It could turn out to be an excellent wager. In Europe, a multicultural movement — which includes everything from hipster falafel shops to Arab-inspired techno and pop music — is the result of second- and third-generation Europeans rediscovering their Middle Eastern roots, as well as new waves of migrants finding their place on the continent. In the clothing business, signs include the increasing importance of the Middle Eastern market for streetwear — especially hyped and hard-to-find labels — as demonstrated by the success of events like Sole DXB in Dubai and various high-profile collaborations, with brands like Puma, Nike and the NBA teaming with Arab designers.

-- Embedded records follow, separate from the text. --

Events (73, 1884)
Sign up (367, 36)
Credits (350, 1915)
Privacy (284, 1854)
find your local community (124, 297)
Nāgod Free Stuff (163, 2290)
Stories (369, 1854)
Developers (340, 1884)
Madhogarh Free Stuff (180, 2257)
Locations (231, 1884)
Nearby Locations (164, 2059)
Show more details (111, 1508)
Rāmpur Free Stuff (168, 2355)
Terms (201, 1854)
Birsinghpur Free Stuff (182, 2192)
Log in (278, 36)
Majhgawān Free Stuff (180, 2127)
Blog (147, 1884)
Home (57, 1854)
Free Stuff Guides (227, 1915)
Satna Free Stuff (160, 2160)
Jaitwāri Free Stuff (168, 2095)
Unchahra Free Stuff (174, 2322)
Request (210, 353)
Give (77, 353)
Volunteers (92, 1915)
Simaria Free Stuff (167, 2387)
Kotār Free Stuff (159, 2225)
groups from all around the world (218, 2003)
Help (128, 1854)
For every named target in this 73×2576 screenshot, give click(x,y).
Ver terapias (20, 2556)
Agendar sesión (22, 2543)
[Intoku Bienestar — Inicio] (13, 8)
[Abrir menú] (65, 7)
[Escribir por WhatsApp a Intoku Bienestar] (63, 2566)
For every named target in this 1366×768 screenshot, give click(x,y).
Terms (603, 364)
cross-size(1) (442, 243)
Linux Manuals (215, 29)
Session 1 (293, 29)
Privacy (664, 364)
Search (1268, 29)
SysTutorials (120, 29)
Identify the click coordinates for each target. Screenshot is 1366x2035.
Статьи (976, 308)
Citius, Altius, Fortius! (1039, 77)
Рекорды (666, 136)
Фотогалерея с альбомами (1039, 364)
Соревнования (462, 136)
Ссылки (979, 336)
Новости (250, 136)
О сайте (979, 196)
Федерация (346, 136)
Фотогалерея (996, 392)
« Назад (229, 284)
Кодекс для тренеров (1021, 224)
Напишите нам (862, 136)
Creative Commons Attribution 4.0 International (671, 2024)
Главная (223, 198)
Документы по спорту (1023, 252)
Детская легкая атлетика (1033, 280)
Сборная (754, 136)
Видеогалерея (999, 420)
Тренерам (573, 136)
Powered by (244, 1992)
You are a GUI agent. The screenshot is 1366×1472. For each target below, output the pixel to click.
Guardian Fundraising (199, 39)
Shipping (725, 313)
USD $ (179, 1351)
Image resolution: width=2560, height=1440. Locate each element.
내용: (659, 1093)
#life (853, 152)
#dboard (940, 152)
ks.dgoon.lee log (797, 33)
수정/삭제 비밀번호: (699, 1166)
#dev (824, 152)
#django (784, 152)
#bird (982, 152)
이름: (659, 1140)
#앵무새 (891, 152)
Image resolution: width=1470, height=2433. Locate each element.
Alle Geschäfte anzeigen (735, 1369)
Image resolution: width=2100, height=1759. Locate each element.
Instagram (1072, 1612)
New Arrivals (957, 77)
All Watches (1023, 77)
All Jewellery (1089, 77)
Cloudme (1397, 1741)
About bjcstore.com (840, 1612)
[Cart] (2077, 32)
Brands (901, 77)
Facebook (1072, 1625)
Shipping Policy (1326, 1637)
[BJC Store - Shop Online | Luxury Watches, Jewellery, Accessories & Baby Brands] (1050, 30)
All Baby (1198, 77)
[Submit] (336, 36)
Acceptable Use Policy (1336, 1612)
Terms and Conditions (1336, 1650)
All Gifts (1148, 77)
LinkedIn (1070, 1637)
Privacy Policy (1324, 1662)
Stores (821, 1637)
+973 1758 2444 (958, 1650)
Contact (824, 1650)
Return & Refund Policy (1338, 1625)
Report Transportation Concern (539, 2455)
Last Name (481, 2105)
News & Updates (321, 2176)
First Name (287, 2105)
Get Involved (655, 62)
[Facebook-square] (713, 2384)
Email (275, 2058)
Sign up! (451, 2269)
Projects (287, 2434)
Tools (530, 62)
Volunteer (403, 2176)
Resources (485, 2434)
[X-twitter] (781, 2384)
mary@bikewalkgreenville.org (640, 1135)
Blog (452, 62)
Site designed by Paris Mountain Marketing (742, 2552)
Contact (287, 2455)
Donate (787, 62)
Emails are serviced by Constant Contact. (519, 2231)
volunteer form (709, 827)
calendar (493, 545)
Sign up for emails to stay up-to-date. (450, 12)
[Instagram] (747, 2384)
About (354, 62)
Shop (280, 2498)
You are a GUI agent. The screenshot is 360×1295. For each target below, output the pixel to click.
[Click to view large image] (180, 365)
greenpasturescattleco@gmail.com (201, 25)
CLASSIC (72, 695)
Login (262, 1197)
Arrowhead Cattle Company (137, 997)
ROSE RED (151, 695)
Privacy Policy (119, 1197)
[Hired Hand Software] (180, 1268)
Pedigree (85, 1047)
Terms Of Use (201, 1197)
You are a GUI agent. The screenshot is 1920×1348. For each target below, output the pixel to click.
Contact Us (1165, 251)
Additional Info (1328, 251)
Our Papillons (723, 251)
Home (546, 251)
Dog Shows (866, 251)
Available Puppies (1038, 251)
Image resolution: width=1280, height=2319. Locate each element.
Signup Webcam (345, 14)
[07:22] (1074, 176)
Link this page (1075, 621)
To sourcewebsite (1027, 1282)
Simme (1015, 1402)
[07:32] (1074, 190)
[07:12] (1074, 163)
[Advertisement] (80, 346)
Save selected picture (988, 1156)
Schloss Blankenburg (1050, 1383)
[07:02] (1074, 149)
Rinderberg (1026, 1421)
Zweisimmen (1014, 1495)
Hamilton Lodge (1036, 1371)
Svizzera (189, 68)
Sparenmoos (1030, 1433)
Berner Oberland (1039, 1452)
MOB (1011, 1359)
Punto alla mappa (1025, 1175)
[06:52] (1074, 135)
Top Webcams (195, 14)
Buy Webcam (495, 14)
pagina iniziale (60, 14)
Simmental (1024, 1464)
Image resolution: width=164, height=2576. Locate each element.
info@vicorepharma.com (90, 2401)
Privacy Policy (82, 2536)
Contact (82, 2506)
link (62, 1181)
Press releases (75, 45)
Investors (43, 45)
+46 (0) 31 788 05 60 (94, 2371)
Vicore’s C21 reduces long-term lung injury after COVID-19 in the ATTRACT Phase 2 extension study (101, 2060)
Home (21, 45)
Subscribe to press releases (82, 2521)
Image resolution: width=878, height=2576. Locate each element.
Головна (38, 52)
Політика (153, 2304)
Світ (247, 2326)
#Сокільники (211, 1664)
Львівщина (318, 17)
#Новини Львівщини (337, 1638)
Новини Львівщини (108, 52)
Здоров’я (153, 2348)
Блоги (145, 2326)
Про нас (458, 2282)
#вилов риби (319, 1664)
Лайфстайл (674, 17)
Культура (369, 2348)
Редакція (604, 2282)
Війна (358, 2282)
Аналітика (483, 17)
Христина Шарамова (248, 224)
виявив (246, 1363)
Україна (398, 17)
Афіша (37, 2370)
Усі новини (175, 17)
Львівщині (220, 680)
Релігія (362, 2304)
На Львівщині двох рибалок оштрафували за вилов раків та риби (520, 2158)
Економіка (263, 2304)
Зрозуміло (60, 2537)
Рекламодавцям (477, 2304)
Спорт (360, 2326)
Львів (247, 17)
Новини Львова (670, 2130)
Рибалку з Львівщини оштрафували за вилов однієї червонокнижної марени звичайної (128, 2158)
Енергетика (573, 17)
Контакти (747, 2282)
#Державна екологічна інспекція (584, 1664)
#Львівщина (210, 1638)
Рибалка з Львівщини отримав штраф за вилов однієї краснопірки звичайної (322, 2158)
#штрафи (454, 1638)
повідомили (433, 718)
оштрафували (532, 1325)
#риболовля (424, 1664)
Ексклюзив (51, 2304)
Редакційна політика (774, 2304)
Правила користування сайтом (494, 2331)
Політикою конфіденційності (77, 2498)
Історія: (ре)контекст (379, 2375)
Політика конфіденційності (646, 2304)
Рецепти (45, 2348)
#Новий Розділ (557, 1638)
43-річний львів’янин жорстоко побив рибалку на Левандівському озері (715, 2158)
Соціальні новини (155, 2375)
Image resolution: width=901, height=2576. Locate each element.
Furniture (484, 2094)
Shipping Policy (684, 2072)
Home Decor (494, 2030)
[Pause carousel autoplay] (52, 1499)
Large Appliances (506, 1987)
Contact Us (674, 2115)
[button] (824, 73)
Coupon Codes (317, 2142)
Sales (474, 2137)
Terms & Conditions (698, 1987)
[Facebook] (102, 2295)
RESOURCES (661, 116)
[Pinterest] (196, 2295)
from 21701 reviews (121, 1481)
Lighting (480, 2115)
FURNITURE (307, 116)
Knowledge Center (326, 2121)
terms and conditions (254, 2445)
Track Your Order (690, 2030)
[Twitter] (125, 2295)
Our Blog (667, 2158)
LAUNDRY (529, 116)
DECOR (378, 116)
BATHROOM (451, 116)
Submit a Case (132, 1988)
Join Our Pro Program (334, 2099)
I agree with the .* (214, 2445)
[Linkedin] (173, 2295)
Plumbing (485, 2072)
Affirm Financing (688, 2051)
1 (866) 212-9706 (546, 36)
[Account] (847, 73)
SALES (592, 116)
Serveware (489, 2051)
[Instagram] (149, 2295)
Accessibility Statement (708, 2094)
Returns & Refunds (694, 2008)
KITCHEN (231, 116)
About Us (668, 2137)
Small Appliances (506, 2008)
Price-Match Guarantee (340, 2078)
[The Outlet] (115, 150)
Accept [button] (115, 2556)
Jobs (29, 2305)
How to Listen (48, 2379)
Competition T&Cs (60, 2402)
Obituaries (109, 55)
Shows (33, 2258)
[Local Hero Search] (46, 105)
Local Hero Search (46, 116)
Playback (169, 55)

In its fourth season now, Ldn-istan sells out of a boutique in Paris’ Pigalle neighborhood. Marie and Aman have also been touring various trade shows, including Sole DXB, Who’s Next in Paris, Seek in Berlin and Pure London. On Thursday, they hosted a showcase and party at well-known Parisian night club and bar Badaboum.

“We believe the market is there and once buyers realize this is an emerging trend, we will find them,” Aman told WWD. “It’s a small wave right now but it’s starting to grow.”

“It’s very interesting sociologically,” Marie explained further. “The first and second generations of immigrants who came here often wanted to dress like the French people. But with the third generation I think there is a new phenomenon: They feel confident here now, so they are saying we are proud of our origins and we can dress in a way that expresses where we come from.”

Aman understands this well: She grew up in Switzerland after moving there with her family as a refugee, aged eight. Then she returned to Afghanistan in the early Aughts to rediscover her own roots and the couple met there, in Kabul. Both of them have backgrounds in media and Aman had established what is now one of Afghanistan’s most recognized media production companies, Awaz. When the pair eventually moved again, first to Dubai and then eventually to Paris, they wanted to “build bridges between people.”

“Fashion has always opened doors,” Marie explained as to why they chose T-shirts over journalism. “It is a tool for communication.”

Like many other Middle East-inspired streetwear brands, the label started simply, by printing slogans in Arabic (things like “peace and love”) on T-shirts, bandanas and sweatshirts. But over the past two years their approach has evolved, they have brought on a new design team and the label is beginning to transmit a more subtle cultural signal.

Instead of overt branding, the latest collection includes tracksuits featuring bold graphics inspired by the tiles one might find in a mosque; a slick, contemporary version of a traditional long men’s shirt known as a kameez, and a hooded dress that is a clever, semi-tailored take on the abaya.

All of the Ldn-istan garments are designed in Paris, then made in Portugal in small factories Marie and Aman choose personally to ensure social and environmental standards. Their biggest challenge right now, they said, is to find more retail outlets and a bigger foothold in the competitive streetwear market.

Ldn-istan is stocked in specialist stores in Paris and Geneva, at Galeries Lafayette and Le BHV Marais in Dubai as well the Dubai Mall and will soon be available at LNFA, a concept store in Berlin’s style-centric Bikini mall.

“It’s super contemporary,” Kristian Barella Greve, a buyer at LNFA, explained as to why he decided to bring the line in. Barella Greve said he likes the careful manufacture and the humility of the message. But mostly, the Berlin-based stylist said, “You get the feeling this is something special, especially with current, controversies around questions about immigration and integration in Europe.”